SELECTION:
“In the days of my
youth, I was . . .“ known to eat 地瓜, (a.k.a.: sweet potato) in the street. Out in front of the office where I worked, as
the last century came to an close, there was a short gent selling yams out of a
barrel, which served as his mobile oven.
This rudimentary cooker was set upon the back of the three-wheeled cart that
he pedalled in and out of the neighborhood.
Served in a sheet of newspaper, a piping hot sweet potato was a
convenient, and rather affordable lunch, there in the middle of nowhere.
My wife, who also
worked in the same office, insisted I was not to bring a half eaten sweet
potato into the building, lest I expose myself as a bumpkin. Indeed buying a yam from such a vendor, let
alone eating one on the street was an absolute affront to decency. I had my yams, on the run.
Tonight, I threw
four sweet potatoes in the oven. My wife
ended up getting home on the late side.

TASKS AND EXERCISES:
[A] Decide whether each statement agrees with the street sweet potato text, answering yes or no and quoting the deciding words: (i) The vendor cooked his yams in a barrel carried on a three-wheeled cart. (ii) The narrator's wife worked in a different office. (iii) Each sweet potato came served on a plate.
[B] Carry the street sweet potato text forward, starting right after its final sentence.

GIVEN DATA:
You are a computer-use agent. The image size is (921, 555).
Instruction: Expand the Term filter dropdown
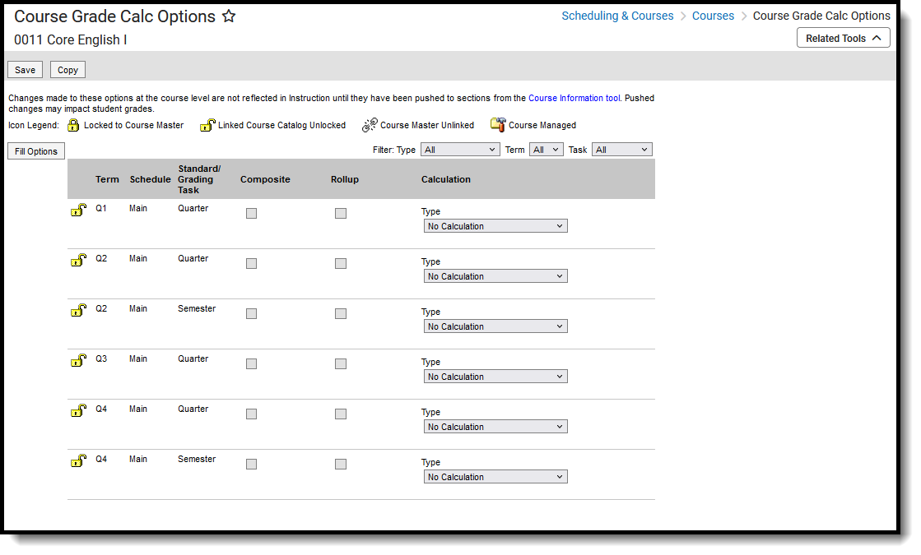(x=546, y=150)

ANSWERS:
[A]
(i) Yes: "selling yams out of a barrel, which served as his mobile oven" and "set upon the back of the three-wheeled cart"
(ii) No: "worked in the same office"
(iii) No: "Served in a sheet of newspaper"

[B]
The yams wound up being the holdover meal. “It smells like Christmas!” yelled my little
one as she bounded in, home from school. “No
love, that’s the ‘end of last century’ smell.”
I poke them once and poke them twice; still hard. I forget about them. Hit by the smell as I return down the stairs I
assume they’ve all been burned. In fact,
they’re pretty hard to ruin.
The yams I once
bought in 1999, cost about two kuai . I developed a rapport with the sturdy vendor
who seemed educated, sensible, perhaps a decade older than I was at the
time. One day I gave him a fifty and
told him to ‘keep-the-change.’ He
refused and said to me: “If you want to talk about something big, we can
talk. There are some big things we can do
if you want to put some proper investment together.” I remember appreciating his moxie. Perhaps he’s done well for himself.
Those potatoes were
dry. But tonight they’re mushed moist
with butter.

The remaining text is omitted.